>>>

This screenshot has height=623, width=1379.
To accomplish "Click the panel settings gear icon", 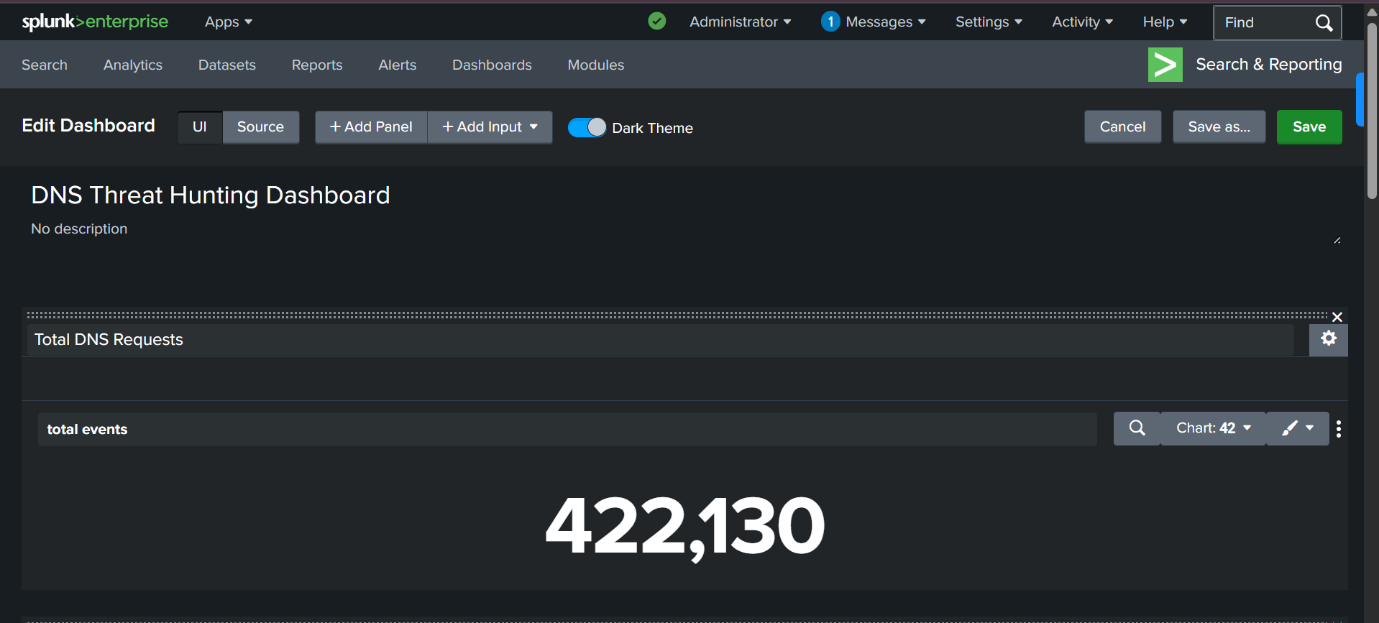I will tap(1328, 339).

<<<
>>>

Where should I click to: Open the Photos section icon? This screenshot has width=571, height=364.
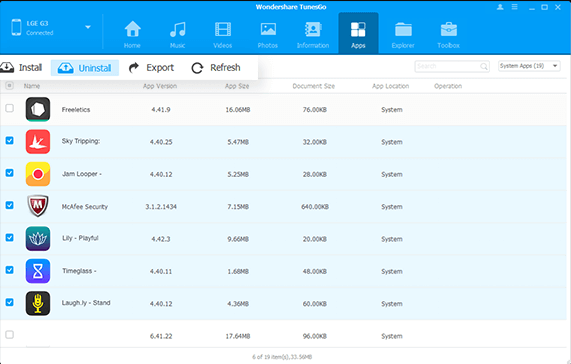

<<<
>>>

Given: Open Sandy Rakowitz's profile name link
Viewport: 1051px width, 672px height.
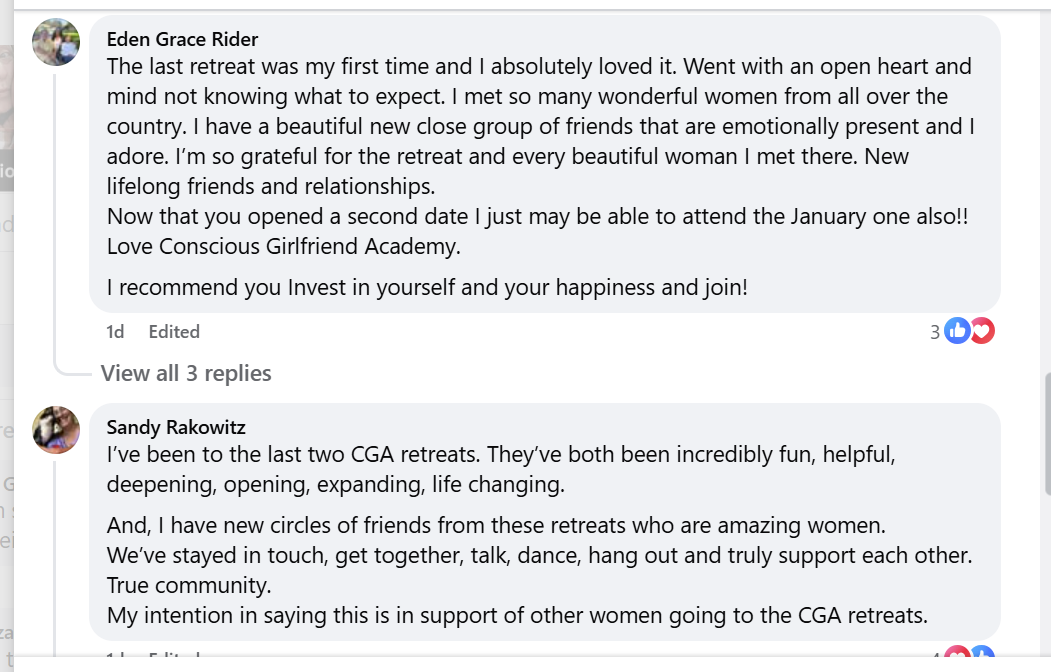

<<<

> _TASK DIRECTIONS_
Reproduce every line from the preceding data in which the word "height" can be found.

> _RESPONSE TO THIS TASK_
This screenshot has height=623, width=1379.
Where should I click to: Open the Photos section icon? This screenshot has width=571, height=364.
Viewport: 1051px width, 672px height.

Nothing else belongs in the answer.